(JOB 1) In the interview excerpt about Macpherson, which magazine published the article he wrote before the general election?
(JOB 2) In the entries, switch "Identify" to "Find" across the stretch from the line containing "Image resolution: width=2576 pixels, height=728 pixels. What" through the line containing "(1255, 456).", and return only those lines with everything else unchanged.

(PAGE)
Our conversation moves to talk of Macpherson’s hometown, London. Whilst he says he’ll always feel like a Londoner, it’s clear that he feels a growing dissatisfaction, even disillusionment with his city, “It does feel like it’s being socially-cleansed and all of the fun bits of it are being closed and phased out.” He highlights how London’s once vibrant musical culture is being marginalised to make way for the expensive, often empty flats of the corporate elite. Looking ahead to five years under a Tory government, Macpherson seems pretty bleak.

Responding to suggestions from some of his contemporaries that they have no interest in politics, he wrote an article for Q Magazine in the run up to the general election arguing that even if musicians do not wish to be overtly political in their music, they should not discourage their fans from voting. I wonder if Spector’s music is going to become more political. Fred agrees it hasn’t been so far (“perhaps that’s the indulgence”) but it hasn’t been a conscious decision.

He doesn’t feel a responsibility to write about anything other than what he feels like writing about, but politics has been increasingly playing on his mind. “I think that this generation musically needs to be more politicised and I think it should be a conversation that’s happening and I’ve only just realised in the last two years that that’s where the responsibility might be, just to keep the conversation going for young people and make people realise it’s relevant if they aren’t already aware of it.”

(DATA FOR THIS TASK)

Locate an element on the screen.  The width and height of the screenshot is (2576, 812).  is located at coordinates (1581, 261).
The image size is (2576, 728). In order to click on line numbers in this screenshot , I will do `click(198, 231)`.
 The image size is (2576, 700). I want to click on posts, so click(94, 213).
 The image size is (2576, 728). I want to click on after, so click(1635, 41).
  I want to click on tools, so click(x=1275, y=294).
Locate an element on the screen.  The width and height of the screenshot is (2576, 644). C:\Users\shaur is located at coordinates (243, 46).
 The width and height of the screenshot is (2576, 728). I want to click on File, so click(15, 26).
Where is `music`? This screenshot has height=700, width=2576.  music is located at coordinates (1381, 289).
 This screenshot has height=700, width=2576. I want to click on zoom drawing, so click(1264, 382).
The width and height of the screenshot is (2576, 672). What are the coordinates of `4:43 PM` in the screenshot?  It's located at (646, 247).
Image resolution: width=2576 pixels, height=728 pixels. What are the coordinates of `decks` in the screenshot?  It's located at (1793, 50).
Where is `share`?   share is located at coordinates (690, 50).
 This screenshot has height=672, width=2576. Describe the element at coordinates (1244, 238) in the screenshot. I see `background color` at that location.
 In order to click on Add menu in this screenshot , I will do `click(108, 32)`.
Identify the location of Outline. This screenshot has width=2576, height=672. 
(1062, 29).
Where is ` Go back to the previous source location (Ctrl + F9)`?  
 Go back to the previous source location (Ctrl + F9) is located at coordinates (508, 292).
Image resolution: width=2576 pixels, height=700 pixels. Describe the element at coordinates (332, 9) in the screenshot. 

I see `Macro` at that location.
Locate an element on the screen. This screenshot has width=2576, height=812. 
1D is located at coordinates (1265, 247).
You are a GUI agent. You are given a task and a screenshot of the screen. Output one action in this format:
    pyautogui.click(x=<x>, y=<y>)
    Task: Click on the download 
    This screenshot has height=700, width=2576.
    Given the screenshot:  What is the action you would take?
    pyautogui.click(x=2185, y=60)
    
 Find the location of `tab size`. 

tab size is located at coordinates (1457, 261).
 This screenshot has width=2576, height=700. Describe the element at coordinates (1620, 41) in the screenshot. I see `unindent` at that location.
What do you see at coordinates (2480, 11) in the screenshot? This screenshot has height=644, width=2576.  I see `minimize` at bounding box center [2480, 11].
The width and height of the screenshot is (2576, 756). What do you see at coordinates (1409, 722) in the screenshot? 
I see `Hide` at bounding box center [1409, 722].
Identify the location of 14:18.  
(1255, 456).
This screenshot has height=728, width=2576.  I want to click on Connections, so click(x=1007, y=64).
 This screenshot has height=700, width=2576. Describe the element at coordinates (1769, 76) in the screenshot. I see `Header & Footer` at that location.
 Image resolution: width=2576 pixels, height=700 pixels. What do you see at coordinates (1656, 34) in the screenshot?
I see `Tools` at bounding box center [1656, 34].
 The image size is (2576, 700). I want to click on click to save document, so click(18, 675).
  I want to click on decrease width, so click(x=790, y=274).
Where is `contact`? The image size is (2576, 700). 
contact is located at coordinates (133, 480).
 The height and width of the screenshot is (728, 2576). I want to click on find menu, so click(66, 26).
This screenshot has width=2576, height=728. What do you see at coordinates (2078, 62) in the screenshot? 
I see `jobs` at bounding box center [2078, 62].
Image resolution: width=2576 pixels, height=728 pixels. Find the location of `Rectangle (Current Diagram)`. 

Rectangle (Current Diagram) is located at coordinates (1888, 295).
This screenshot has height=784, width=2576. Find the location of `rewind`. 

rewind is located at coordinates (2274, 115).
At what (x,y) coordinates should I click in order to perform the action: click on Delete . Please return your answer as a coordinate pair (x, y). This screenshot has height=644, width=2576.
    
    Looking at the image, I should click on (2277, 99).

(WORKED SOLUTION 1) Q Magazine

(WORKED SOLUTION 2)
Image resolution: width=2576 pixels, height=728 pixels. What are the coordinates of `decks` in the screenshot?  It's located at (1793, 50).
Where is `share`?   share is located at coordinates (690, 50).
 This screenshot has height=672, width=2576. Describe the element at coordinates (1244, 238) in the screenshot. I see `background color` at that location.
 In order to click on Add menu in this screenshot , I will do `click(108, 32)`.
Find the location of Outline. This screenshot has width=2576, height=672. 
(1062, 29).
Where is ` Go back to the previous source location (Ctrl + F9)`?  
 Go back to the previous source location (Ctrl + F9) is located at coordinates (508, 292).
Image resolution: width=2576 pixels, height=700 pixels. Describe the element at coordinates (332, 9) in the screenshot. 

I see `Macro` at that location.
Locate an element on the screen. This screenshot has width=2576, height=812. 
1D is located at coordinates (1265, 247).
You are a GUI agent. You are given a task and a screenshot of the screen. Output one action in this format:
    pyautogui.click(x=<x>, y=<y>)
    Task: Click on the download 
    This screenshot has height=700, width=2576.
    Given the screenshot:  What is the action you would take?
    pyautogui.click(x=2185, y=60)
    
 Find the location of `tab size`. 

tab size is located at coordinates (1457, 261).
 This screenshot has width=2576, height=700. Describe the element at coordinates (1620, 41) in the screenshot. I see `unindent` at that location.
What do you see at coordinates (2480, 11) in the screenshot? This screenshot has height=644, width=2576.  I see `minimize` at bounding box center [2480, 11].
The width and height of the screenshot is (2576, 756). What do you see at coordinates (1409, 722) in the screenshot? 
I see `Hide` at bounding box center [1409, 722].
Find the location of 14:18.  
(1255, 456).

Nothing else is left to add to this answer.